148 憑依霊ドゥルマ人の別名、mugayiは「困窮者」
149 カヤンバの演奏速度(リズム)は基本的に3つ(さらにいくつかの変則リズムがある)。「ゆする(ku-suka)」はカヤンバを立ててゆっくり上下ひっくりかえすもので、憑依霊を「呼ぶ(kpwiha)」歌のリズム。その次にやや速い「混ぜ合わせる(ku-tsanganya)」(8分の6拍子)のリズムで患者を憑依(kugolomokpwa)にいざない、憑依の徴候が見えると「たたきつける(ku-bit'a)」の高速リズムに移る。
150 子供を産んだ女性は、その第一子の名前に由来する「子供名(dzina ra mwana)」を与えられ、その名前で呼ばれるようになる。例えば、第一子が女の子で、夫が自分の父の姉妹の名前(たとえばニャンブーラNyamvula)をその子に与えた場合、妻はそれ以降、周囲の人々(夫も含めて)から敬意を込めてメニャンブーラ(Menyamvula)と呼ばれることになる。第一子が男児でその名前がムエロ(Mwero)であればメムエロ(Memwero)になる。naniyoはドゥルマ語で「誰それさん」を意味するので、Menaniyoは「メ誰それさん」、つまり女性が与えられる子供名一般を代理する言葉となる。Mefulaniも同じ。同様に父親も子供の名前のまえにBeをつけたBenaniyoで呼ばれることになる。

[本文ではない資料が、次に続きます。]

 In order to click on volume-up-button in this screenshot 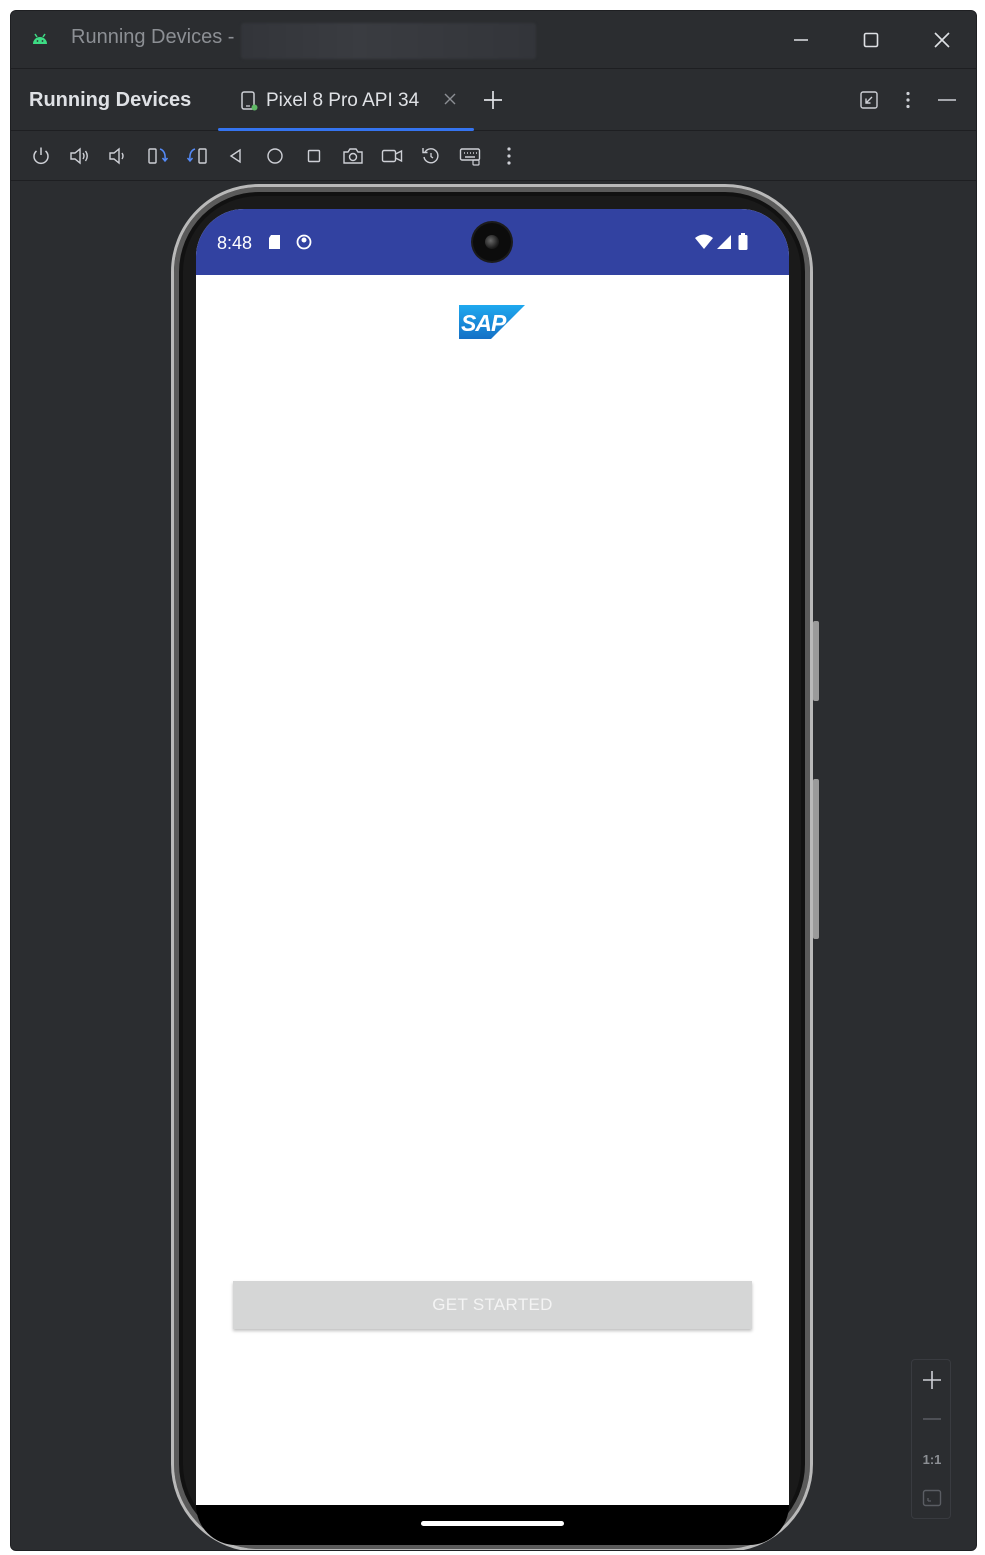, I will do `click(80, 156)`.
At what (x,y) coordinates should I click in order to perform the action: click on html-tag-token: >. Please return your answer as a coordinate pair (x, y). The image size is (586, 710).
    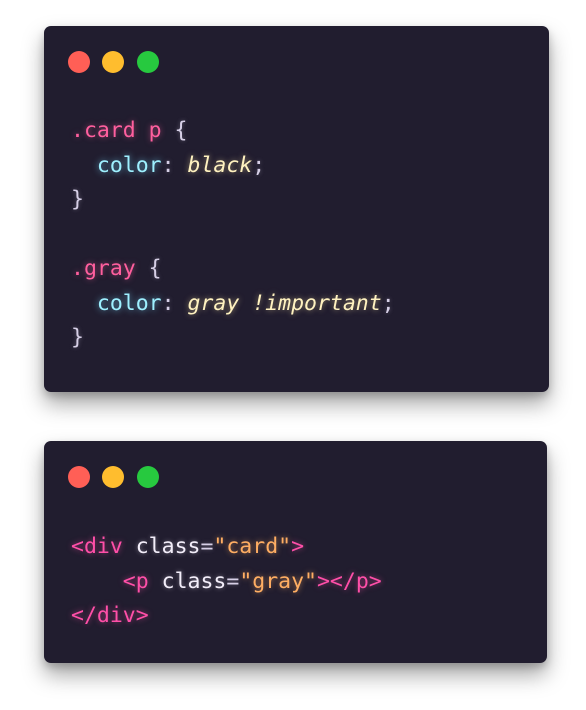
    Looking at the image, I should click on (298, 546).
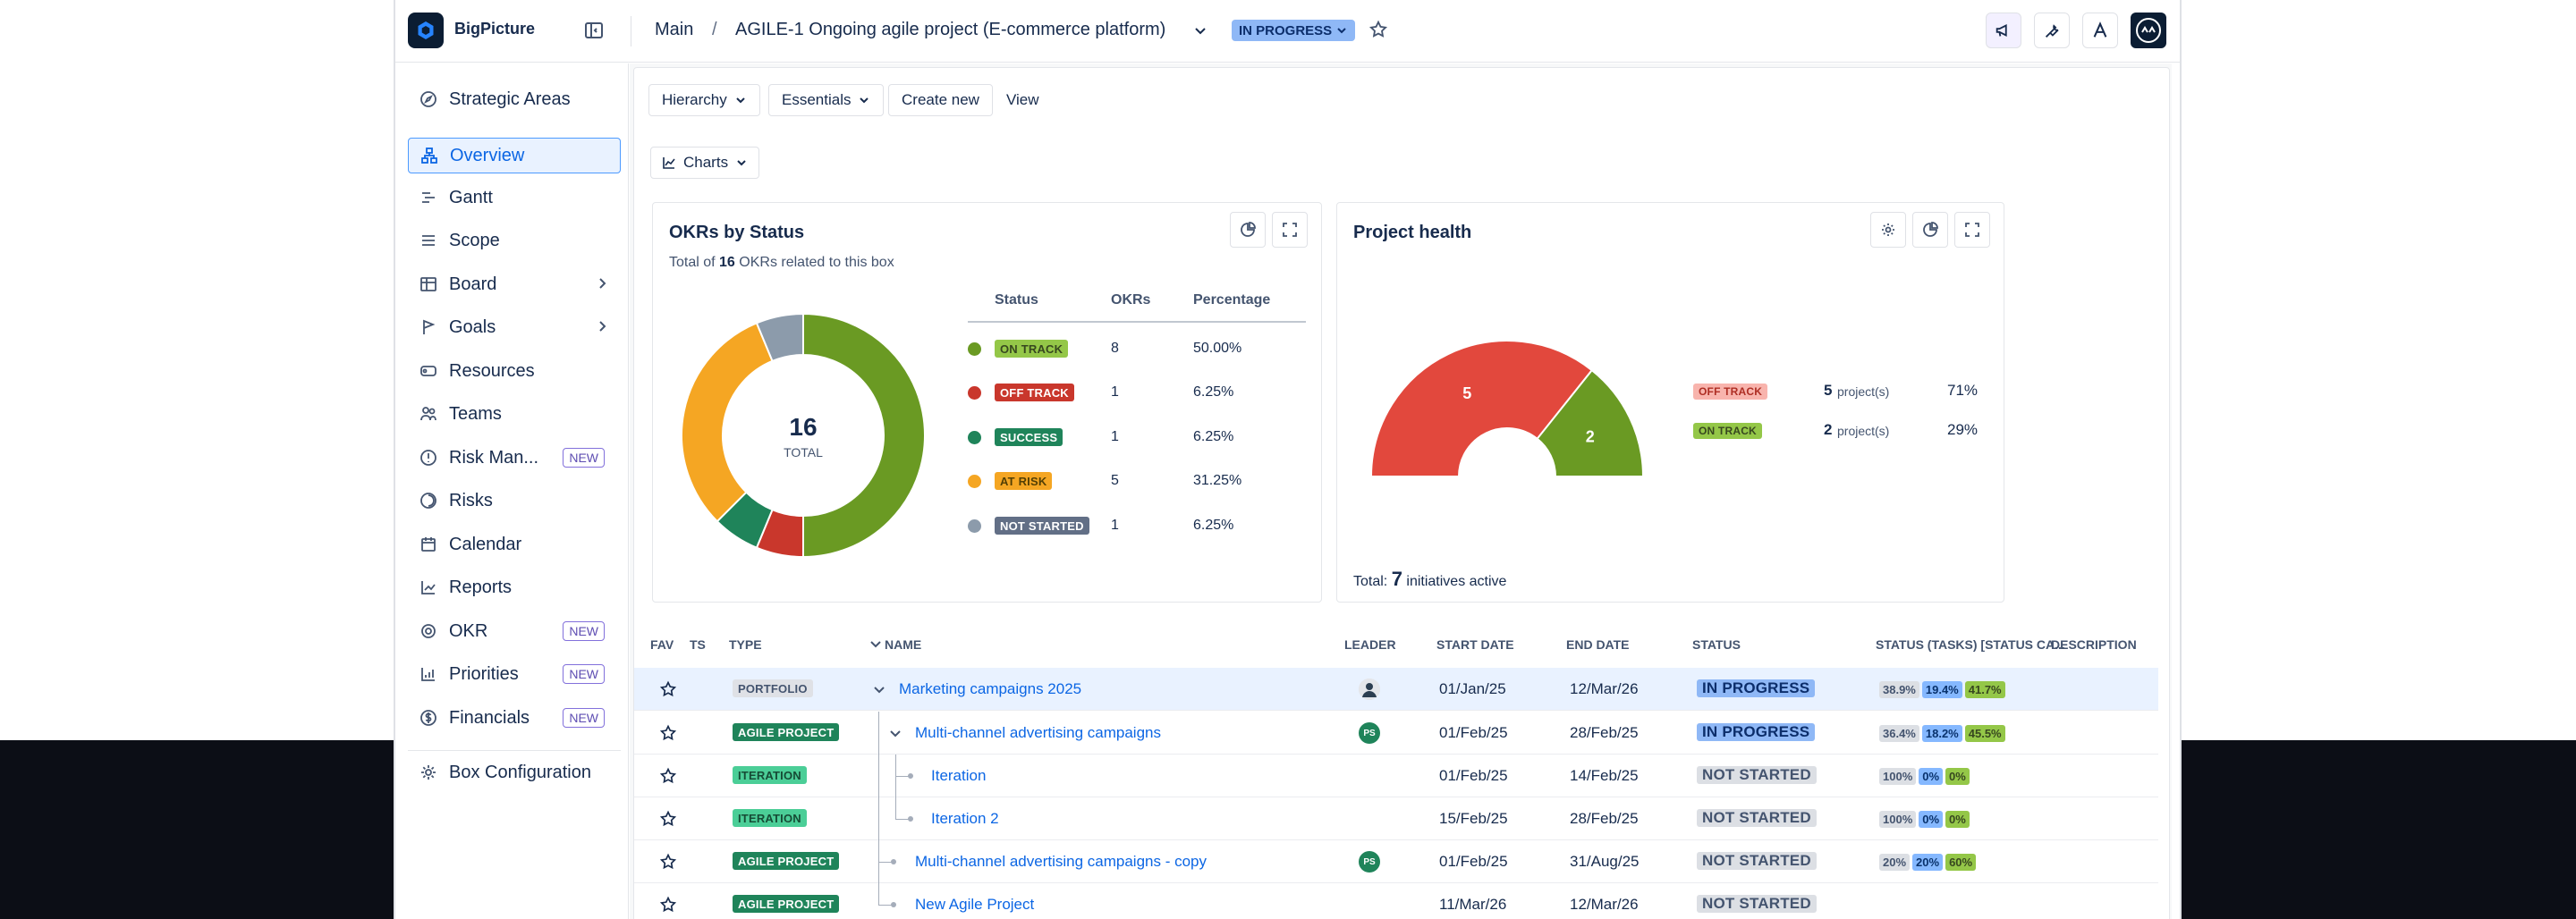 Image resolution: width=2576 pixels, height=919 pixels. What do you see at coordinates (1670, 402) in the screenshot?
I see `project-health-card: Project health 52 OFF TRACK 5 project(s)` at bounding box center [1670, 402].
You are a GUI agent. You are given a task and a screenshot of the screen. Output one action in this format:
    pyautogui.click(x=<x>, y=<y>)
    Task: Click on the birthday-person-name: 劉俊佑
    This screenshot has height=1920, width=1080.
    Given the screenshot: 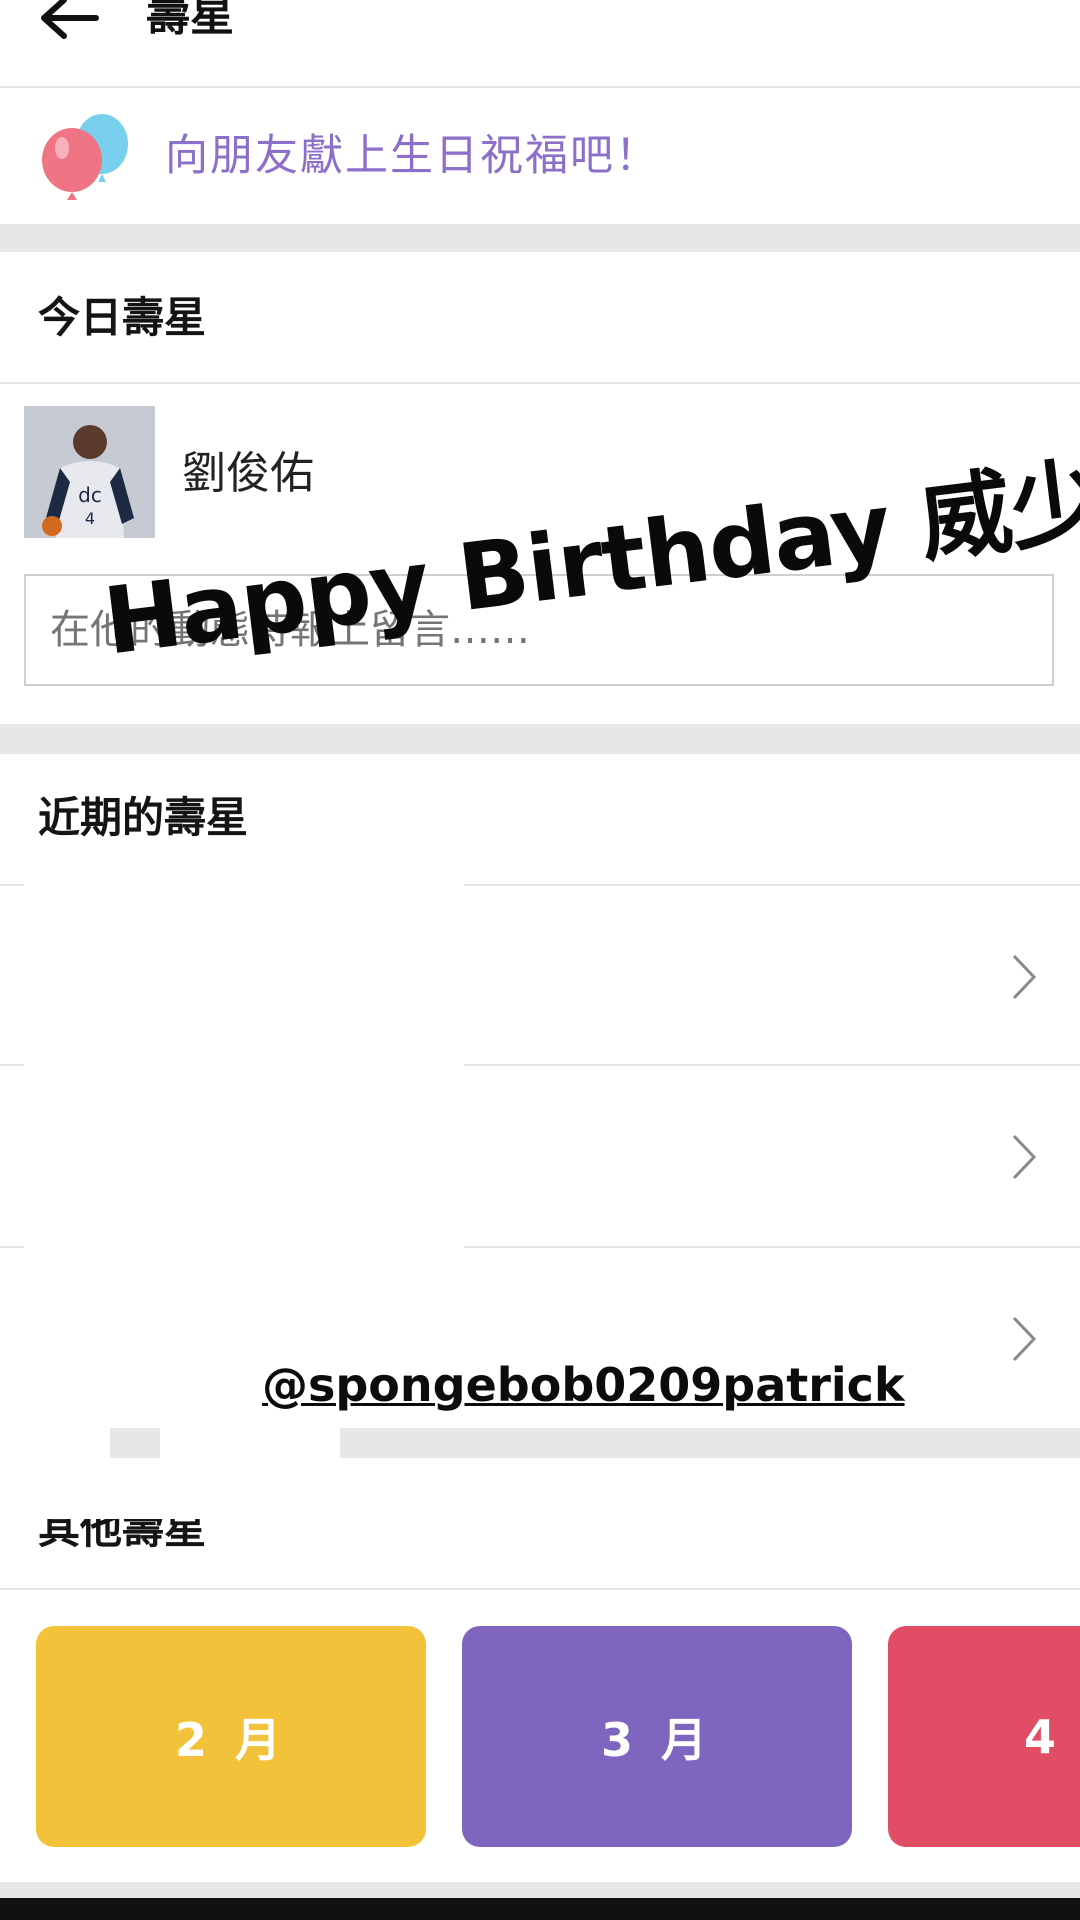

151 クワレ・カウンティを流れる川の名前。キナンゴ-マゼラス間を結ぶダートロードがこの川と交差するあたりは、川は大きく湾曲し深い淵となっている。ドゥルマの人々はその淵をマヴョーニ(Mavyoni)と呼んでいる。かつてはヴョーニvyoni152と呼ばれる異形の赤ん坊(逆子や上の歯が先に生えてきた乳児、その他)が、それらが本来属する世界(霊たちの世界)に戻すために置き去りにされる場所であった。
152 異常出産児。生まれつき奇形の出産児以外に、逆子、生れつき多くの毛髪を持った子供、上の歯から先に生え始める子供(meno ga dzulu)なども vyoni である。vyoni は、かつては産婦の母親により殺されねばならなかった。Mwache その他の水辺で置き去りにされたり、水を満たした壷に沈められたり、バオバブの木の根元でmukamba(負ぶい布) によって鞭うたれたりして殺害された。「ヴョーニよ、ヴョーニ。もしお前がヴョーニなら、お前がもといたところに帰れ。」と唱えられながら。それでも死ななかった場合は、その後は通常の子どもとして育てられた。